Lavazza, the historic Italian coffee company, has offered to buy the French brand Carte Noire for an estimated $880 million. Leading European news agencies believe that the deal could see Lavazza take a commanding market-leading position in France as a result and, crucially, see their revenue in the country treble.
The formal contracts haven’t been signed, yet, but this is a significant advancement in a saga that for months showed no signs of drawing to a conclusion.
In a statement, Lavazza announced that they had tabled a binding offer for Carte Noire’s business within the thirty one nations that comprise the European Economic Area, subject to official approval from the French authorities and the European Commission.
Lavazza have had a long held interest in acquiring Carte Noire from Mondelez, but the last we heard a decision was supposed to be confirmed by June. This deal was thrown into doubt earlier this month when Lavazza, the seventh biggest coffee roasters in the world, purchased the Merrild brand from D.E Master Blenders.

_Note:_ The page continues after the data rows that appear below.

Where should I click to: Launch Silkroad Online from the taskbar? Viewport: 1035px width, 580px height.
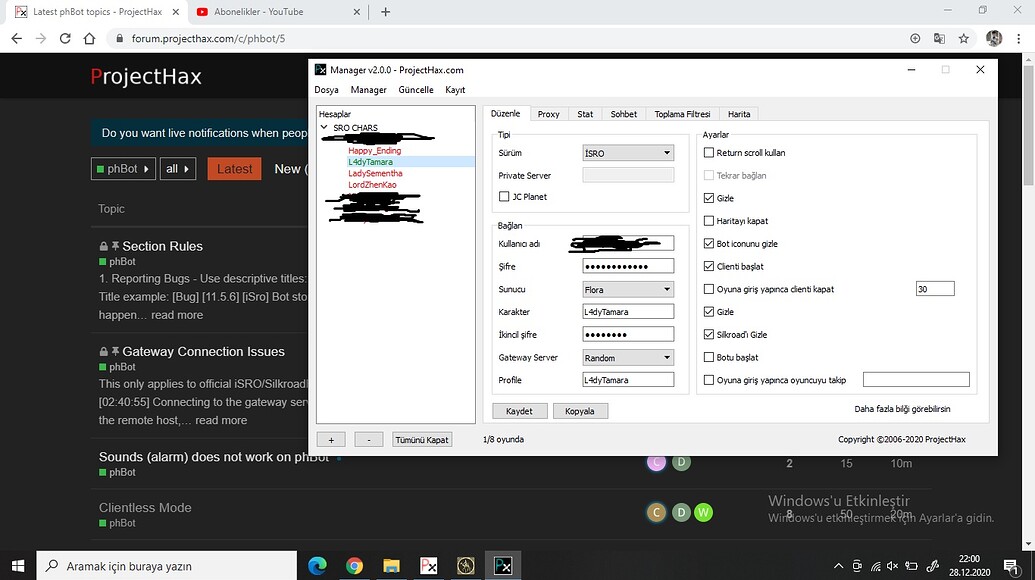pos(465,565)
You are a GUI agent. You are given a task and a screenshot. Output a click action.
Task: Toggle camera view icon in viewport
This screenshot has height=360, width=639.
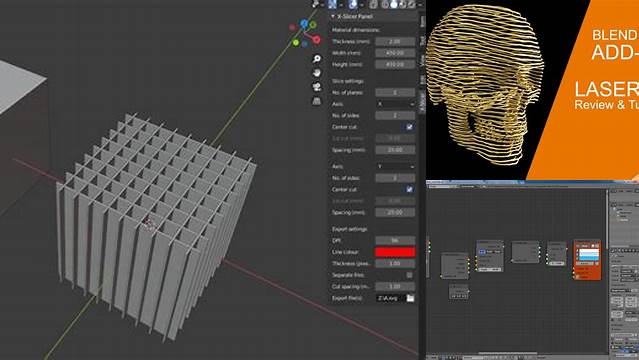click(x=316, y=87)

In the fallout of that announcement, Mondelez stated that they were speaking to other interest parties.
But, now, all that seems to be in the past.
Lavazza has said that this deal will see them take over control of Carte Noire’s roast and ground coffee, Nespresso-compatible capsules, filter pads and the French company’s facilities near Montpellier.
Speaking to Reuters, Lavazza’s Chief Executive Antonio Baravalle indicated that the company would be looking to increase its annual revenues within the next decade to secure their long-term future.
“Now is perhaps the moment for Italian players to make a meaningful transition from a domestically focused business to international expansion,” commented Hope Lee, a Euromonitor analyst,
“Although success is not guaranteed, it is a risk that they may have to take.”
As a result of the ongoing merger between the Dutch group D.E Master Blenders and the U.S-based Mondelez International, the Carte Noire brand – which is currently owned by Mondelez – was put up for sale in order to satisfy the European Commission, who were worried that the joint venture would have an unfair monopoly in Europe.